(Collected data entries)
○ ○ ○ ○ ○ ○ ○
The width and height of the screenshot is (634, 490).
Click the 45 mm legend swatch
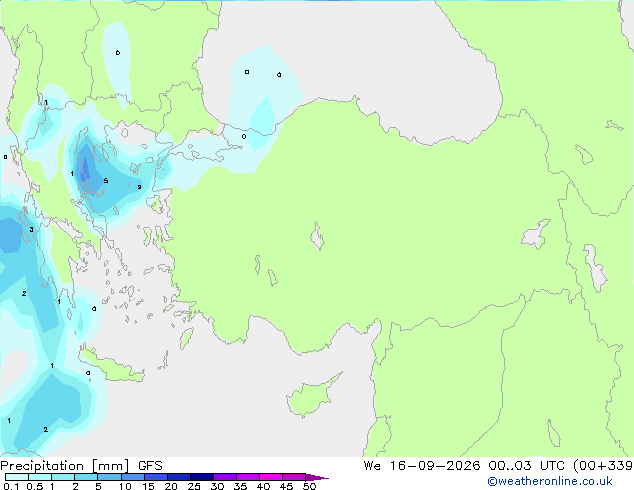(x=294, y=477)
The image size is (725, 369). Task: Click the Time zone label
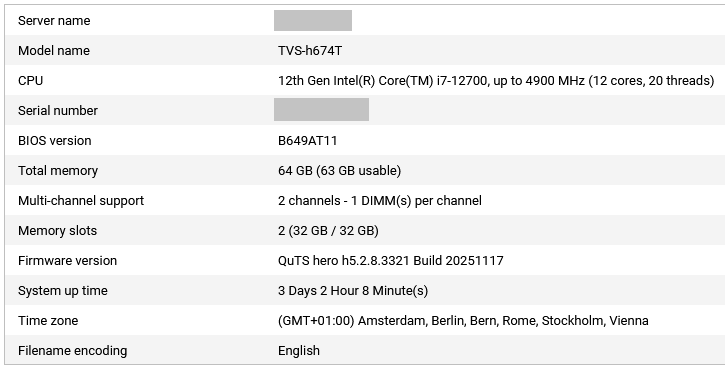pyautogui.click(x=48, y=321)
○ ○ ○ ○ ○ ○ ○
* _Task to complete_: Write out the records in full and exactly, omitting the pictures they hold.

* _Expected output_:
The width and height of the screenshot is (634, 490).
Click the 45 mm legend swatch
(x=294, y=477)
The image size is (725, 369). Task: Click the Time zone label
pyautogui.click(x=48, y=321)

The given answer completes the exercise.